- [What you have to do]: Among the entries below, find the line with "Given: Switch to week view via Седмица", then quote it and each following line up to and including the line with "Given: Click the python3 legend label", and nothing else.
START Materials provided
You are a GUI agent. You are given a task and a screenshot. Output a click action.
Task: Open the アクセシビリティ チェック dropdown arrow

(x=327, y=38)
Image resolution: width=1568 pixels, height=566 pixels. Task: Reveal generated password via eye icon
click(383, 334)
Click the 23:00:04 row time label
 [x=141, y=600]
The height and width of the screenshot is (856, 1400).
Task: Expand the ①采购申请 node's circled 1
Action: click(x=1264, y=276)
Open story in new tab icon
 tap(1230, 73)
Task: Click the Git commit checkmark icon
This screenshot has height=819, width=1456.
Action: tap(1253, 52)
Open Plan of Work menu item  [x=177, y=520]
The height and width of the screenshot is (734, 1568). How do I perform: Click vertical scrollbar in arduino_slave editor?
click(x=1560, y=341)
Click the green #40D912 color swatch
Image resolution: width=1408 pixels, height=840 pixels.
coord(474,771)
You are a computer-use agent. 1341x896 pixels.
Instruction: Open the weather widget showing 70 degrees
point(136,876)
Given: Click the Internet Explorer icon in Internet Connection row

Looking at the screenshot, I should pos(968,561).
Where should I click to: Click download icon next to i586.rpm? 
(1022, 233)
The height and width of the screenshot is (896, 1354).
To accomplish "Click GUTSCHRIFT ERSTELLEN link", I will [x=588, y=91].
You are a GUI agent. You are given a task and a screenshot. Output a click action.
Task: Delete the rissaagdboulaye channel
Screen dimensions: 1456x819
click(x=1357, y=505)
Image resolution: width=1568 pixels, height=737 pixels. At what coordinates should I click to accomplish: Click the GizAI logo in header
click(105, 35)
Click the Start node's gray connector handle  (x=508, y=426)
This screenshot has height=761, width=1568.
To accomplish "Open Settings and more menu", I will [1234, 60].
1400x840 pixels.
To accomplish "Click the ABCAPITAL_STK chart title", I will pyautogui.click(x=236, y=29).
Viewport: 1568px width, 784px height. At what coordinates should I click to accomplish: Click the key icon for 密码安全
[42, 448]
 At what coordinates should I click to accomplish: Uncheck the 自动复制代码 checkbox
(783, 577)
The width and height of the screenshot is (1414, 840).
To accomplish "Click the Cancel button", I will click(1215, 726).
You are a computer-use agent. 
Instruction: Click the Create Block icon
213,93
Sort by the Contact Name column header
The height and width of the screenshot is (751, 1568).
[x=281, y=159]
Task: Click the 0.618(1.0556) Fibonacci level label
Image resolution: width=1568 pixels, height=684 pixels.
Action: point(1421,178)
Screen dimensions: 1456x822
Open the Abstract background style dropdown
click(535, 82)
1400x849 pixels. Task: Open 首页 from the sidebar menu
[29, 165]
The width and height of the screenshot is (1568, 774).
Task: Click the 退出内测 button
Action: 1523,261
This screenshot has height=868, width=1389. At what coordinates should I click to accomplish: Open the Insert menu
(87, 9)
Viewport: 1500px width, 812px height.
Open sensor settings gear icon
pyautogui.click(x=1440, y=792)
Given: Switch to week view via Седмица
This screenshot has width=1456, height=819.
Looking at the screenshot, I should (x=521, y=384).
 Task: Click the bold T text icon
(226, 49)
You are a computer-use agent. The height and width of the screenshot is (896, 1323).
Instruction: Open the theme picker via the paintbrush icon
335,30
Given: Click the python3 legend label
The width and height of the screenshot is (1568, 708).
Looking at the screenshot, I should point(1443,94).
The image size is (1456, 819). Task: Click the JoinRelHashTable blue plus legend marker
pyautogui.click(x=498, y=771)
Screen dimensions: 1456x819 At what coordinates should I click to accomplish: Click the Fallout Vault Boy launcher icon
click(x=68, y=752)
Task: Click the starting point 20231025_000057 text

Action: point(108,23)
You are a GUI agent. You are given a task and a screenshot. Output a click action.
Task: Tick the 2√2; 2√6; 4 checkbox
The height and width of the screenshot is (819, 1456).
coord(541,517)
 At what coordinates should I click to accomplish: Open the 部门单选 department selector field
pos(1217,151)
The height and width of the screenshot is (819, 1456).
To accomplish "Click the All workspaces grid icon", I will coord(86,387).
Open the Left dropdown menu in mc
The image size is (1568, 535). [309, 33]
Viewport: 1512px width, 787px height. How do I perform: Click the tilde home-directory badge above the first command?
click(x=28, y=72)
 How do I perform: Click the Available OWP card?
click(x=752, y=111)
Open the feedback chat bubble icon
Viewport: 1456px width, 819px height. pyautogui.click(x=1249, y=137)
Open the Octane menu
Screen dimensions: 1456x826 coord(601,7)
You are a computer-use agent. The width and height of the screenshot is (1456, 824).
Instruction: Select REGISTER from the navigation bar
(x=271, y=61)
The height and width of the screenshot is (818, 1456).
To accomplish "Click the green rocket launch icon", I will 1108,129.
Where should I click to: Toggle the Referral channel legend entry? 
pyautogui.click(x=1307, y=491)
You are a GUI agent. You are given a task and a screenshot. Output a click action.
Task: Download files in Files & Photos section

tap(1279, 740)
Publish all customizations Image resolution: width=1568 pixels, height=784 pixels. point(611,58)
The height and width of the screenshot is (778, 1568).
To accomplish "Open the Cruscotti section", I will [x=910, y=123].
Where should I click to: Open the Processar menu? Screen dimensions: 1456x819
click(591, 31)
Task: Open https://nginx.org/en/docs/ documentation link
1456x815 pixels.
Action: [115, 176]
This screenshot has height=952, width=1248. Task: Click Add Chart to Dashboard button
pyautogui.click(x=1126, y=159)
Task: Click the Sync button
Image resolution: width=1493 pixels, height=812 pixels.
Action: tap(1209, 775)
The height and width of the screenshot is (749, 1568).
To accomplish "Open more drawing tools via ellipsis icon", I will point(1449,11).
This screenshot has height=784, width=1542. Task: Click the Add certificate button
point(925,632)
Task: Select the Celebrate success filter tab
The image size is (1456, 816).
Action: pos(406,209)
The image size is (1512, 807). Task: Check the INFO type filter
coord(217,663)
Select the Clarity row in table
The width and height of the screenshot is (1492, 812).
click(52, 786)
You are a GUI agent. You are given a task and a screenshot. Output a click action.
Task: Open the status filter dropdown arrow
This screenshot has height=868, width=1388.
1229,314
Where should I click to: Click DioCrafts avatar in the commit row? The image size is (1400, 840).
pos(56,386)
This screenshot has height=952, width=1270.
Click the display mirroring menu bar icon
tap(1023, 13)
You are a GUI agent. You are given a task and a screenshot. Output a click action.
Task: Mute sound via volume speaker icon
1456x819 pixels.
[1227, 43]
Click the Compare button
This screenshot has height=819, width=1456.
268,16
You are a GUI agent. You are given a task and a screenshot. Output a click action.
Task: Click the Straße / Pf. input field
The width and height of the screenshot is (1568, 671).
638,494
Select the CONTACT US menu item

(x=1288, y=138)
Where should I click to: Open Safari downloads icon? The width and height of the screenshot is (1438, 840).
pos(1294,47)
END Materials provided
- [Exercise response]:
Given: Switch to week view via Седмица
This screenshot has width=1456, height=819.
Looking at the screenshot, I should (x=521, y=384).
 Task: Click the bold T text icon
(226, 49)
You are a computer-use agent. The height and width of the screenshot is (896, 1323).
Instruction: Open the theme picker via the paintbrush icon
335,30
Given: Click the python3 legend label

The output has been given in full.